Tujuan 1:
Menurut kutipan halaman, berapa nilai yang disarankan netizen untuk tugas siswa tersebut?
Tujuan 2:
Ubah kalimat "Setelah metode ini saya coba, hasilnya menakjubkan." dari kutipan halaman ke bahasa Inggris.

Pola pembiasaan lain yang dapat kita terapkan sebagai guru adalah memberi apresiasi kepada siswa jika mampu mengerjakan tugas dengan baik dan tepat waktu. Tahun kedua Pembelajaran Jarak Jauh ( PJJ ) membawa sensasi baru buat saya. Setelah mengikuti pelatihan yang diadakan oleh “ Wardah Inspiring Teacher “ ( WIT ) melalui pembelajaran campuran, maka beberapa kejutan kecil saya temukan.
Salah satu ilmu baru yang saya dapat dari WIT adalah bahwa sebagai guru, kita harus berempati kepada siswa. Kita juga harus membuka komunikasi untuk memberi pilihan, kapan tugas akan diserahkan, bagaimana cara mengerjakannya, dan seterusnya. Setelah metode ini saya coba, hasilnya menakjubkan. Sebagian siswa mengerjakan tugas dengan sangat baik sekali, rapi, tepat waktu, dan diberi hiasan berupa warna-warni yang memanjakan mata. Saya sampai bingung, mau dikasih nilai berapa? Iseng saya posting di media sosial, ternyata tanggapan netizen luar biasa, mereka beri saran kasih nilai 1000 ( seribu ).
Efek dari apresiasi terhadap tugas siswa yang sangat kreatif tersebut, siswa lainnya berlomba-lomba setor tugas dengan tampilan yang tak kalah bagusnya. Apalagi tugas-tugas tersebut saya buat menjadi stori wa, maka otomatis menjadi promosi langsung bagi siswa lainnya. Kesimpulan yang dapat saya petik dari hal tersebut adalah, perlunya pembiasan untuk beri apresiasi kepada siswa. Jika memang pantas untuk diberi penghargaan, maka hargailah hasil kerja keras mereka. Namun jika belum pantas diberi penghargaan, maka bersabarlah membimbing mereka tanpa mencela. Kelak, kita akan beroleh kebahagiaan tersendiri bila siswa kita nyaman belajar dengan kita. Sebisa mungkin hindari kalimat-kalimat yang memojokkan, apalagi merendahkan kemampuan mereka dengan memberi stigma bodoh, idiot, dan seterusnya.
Akhirnya, pola pembiasaan apapun yang kita tanamkan kepada siswa, ketika itu membawa pada kebaikan dan bermanfaat, jangan ditunda. Segerakan kebaikan-kebaikan yang bisa kita tebar kepada siapaun, dimanapun, kapanpun. Melalui Sagusapop kita bisa lakukan banyak hal, kita bisa berbagi ilmu dan tumbuh kembang bersama ( Sharing Together Growing Together ). Jadilah manusia yang bermanfaat bagi semesta. Salam literasi dari bumi Kualuh, basimpul kuat babontuk elok.

Materi yang diberikan:

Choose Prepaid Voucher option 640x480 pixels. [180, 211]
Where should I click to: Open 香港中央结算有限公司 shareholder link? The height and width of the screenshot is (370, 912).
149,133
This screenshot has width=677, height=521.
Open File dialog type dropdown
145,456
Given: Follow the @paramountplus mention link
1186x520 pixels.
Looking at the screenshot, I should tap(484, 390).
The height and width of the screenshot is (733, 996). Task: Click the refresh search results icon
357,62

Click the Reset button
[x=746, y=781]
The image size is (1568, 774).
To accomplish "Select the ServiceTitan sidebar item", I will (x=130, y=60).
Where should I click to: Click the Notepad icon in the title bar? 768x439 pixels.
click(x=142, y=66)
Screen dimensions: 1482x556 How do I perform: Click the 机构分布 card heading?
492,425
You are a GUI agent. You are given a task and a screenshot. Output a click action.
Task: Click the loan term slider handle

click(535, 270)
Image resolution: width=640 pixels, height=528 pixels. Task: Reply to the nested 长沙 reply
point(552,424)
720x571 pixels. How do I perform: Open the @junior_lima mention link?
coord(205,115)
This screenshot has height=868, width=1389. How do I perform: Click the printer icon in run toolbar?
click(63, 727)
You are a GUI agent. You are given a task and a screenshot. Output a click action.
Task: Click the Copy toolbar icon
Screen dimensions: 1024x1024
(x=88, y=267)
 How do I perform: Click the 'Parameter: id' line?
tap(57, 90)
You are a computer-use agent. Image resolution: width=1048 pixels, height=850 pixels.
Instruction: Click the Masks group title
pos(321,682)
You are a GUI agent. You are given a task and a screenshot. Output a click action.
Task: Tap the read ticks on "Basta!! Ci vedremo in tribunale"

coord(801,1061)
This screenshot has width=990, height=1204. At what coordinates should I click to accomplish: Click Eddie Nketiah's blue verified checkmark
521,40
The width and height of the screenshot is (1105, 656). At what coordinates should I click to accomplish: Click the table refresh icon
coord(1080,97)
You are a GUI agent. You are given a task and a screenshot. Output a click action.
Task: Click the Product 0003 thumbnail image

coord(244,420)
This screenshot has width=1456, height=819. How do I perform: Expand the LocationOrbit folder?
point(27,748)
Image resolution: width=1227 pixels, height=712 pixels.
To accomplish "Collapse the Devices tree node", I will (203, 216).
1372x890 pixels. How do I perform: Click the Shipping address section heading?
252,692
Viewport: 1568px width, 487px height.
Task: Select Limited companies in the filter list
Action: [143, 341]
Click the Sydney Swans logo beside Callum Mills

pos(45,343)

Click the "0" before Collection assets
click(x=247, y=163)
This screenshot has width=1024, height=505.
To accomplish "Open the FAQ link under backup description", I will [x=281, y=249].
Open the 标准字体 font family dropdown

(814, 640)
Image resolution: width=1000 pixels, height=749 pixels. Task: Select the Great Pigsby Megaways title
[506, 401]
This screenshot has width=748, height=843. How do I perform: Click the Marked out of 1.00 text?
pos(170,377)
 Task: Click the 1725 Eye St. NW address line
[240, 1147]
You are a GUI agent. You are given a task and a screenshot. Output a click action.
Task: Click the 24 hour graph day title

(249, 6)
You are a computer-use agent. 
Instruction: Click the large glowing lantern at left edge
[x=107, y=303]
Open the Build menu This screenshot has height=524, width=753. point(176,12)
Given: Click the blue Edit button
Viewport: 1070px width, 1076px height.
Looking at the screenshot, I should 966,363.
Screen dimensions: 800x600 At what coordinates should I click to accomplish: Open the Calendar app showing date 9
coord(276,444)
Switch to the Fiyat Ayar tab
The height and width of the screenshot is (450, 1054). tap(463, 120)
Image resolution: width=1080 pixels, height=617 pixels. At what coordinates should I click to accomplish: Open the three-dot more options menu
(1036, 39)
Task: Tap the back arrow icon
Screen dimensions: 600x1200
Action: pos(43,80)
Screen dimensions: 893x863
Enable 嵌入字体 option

Jawaban 1:
Netizen menyarankan nilai 1000 (seribu).

Jawaban 2:
After I tried this method, the results were amazing.